The rheumatoid arthritis market in Southeast Asia, which covers South Korea, Singapore, Taiwan, Malaysia, the Philippines, Thailand, Vietnam and Indonesia, is set to grow from $1.04 billion in 2015 to $1.44 billion by 2022, representing a compound annual growth rate of 4.7%, according to business intelligence provider GBI Research.
The company’s latest report states that the entry of new therapies during the forecast period will stimulate market growth.
Promising pipeline candidates include Eli Lilly and Incyte’s baricitinib, Regeneron’s sarilumab, GlaxoSmithKline and Johnson & Johnson’s sirukumab, Astellas’ peficitinib, and AbbVie’s upadacitinib. Galapagos’ filgotinib is in late-stage development, but will not be launched during the forecast period, as its Phase III trial completion date is in Q3 2020.

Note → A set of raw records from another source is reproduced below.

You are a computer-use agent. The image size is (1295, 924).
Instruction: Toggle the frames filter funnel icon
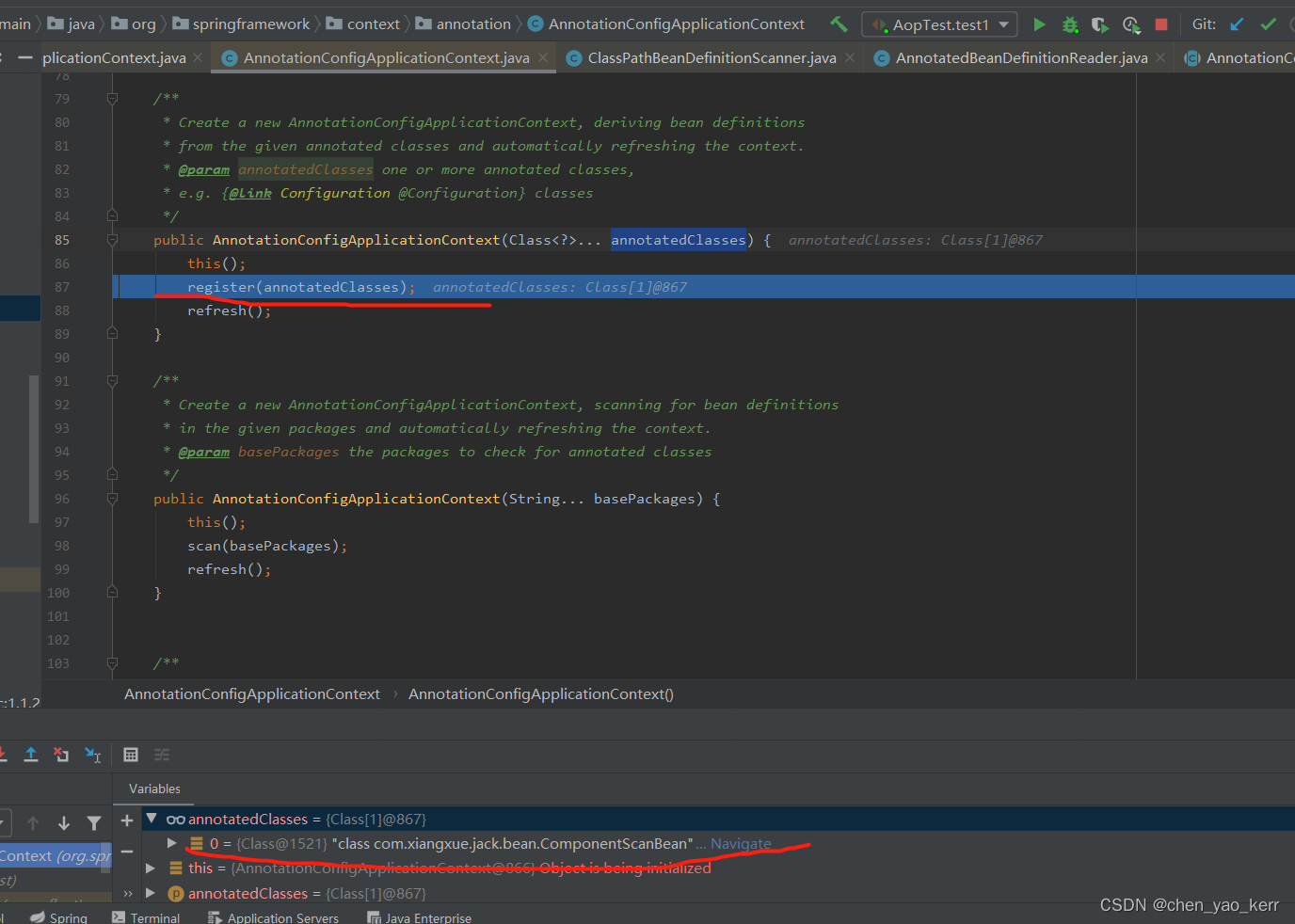point(94,823)
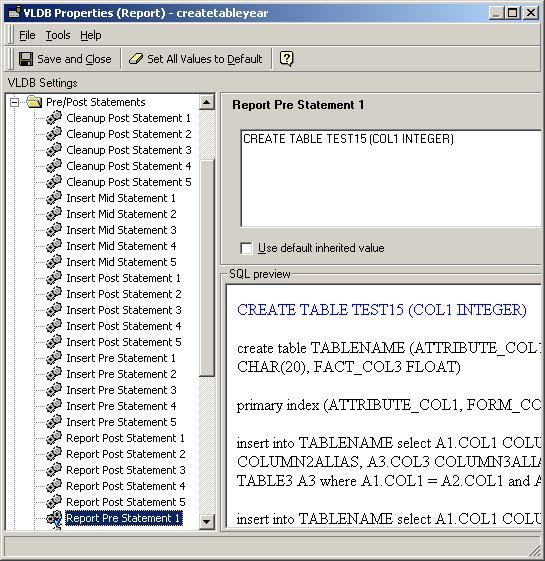The height and width of the screenshot is (561, 545).
Task: Click the gear icon next to Insert Mid Statement 3
Action: pos(54,230)
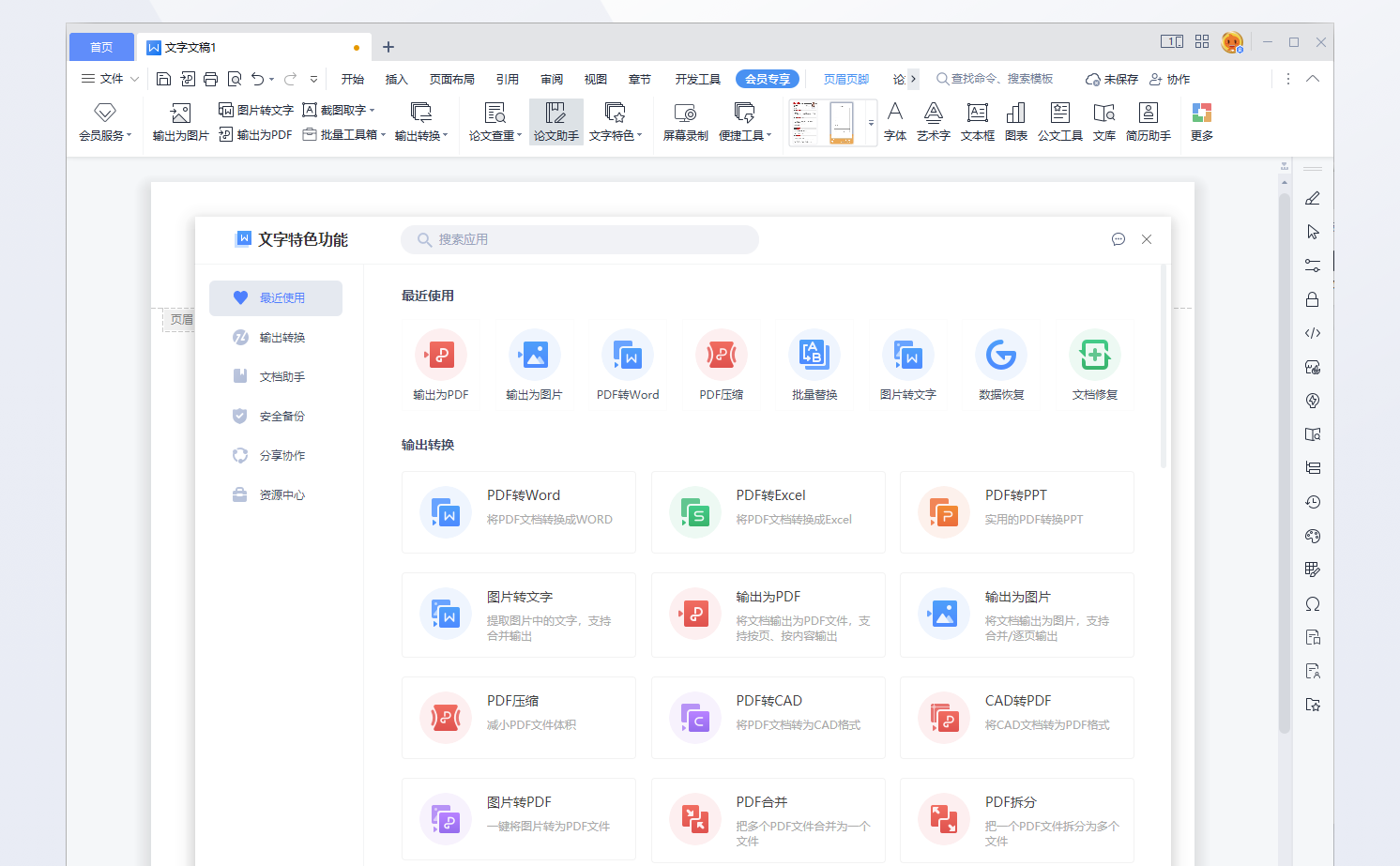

Aswini Nath, Analyst for GBI Research, explains: “The therapeutic market for rheumatoid arthritis has become extremely competitive owing to the number of new drug approvals. Competition for tumour necrosis factor alpha (TNF-α) inhibitors such as Humira and Remicade is particularly fierce and now dominates the treatment market for rheumatoid arthritis patients who are refractory to first-line, disease-modifying anti-rheumatic drugs.”
“Although the current RA therapeutic landscape is crowded, with several biologics including anti-TNFs and newly approved Janus kinase (JAK) inhibitors, the launch of cheaper biosimilars and existing unmet need creates room for novel therapies.”
During the forecast period, novel oral JAK inhibitors in the form of Eli Lilly/Incyte’s baricitinib and Astellas’ peficitinib are expected to be launched in South Korea and Taiwan; AbbVie’s upadacitinib (another JAK inhibitor) is expected to be launched in Singapore, Malaysia, South Korea and Taiwan; Regeneron’s IL-6 inhibitor sarilumab is expected to launch in South Korea and Taiwan; and Johnson & Johnson/GSK’s sirukumab (another IL-6 inhibitor) is expected to launch in Malaysia, South Korea, and Taiwan.
Although the market is crowded with multiple effective biologic therapies, it lacks curative treatments.
Instead, treatments aim to alleviate symptoms and reduce disease progression. This major unmet need is not expected to be addressed directly by any of the pipeline agents, and any that are successfully approved and launched will compete for the same patient populations.
Aswini concludes: “Although drugs with novel mechanisms of action are welcome additions to the market, the challenge will be to determine where they will fit into the treatment paradigm.”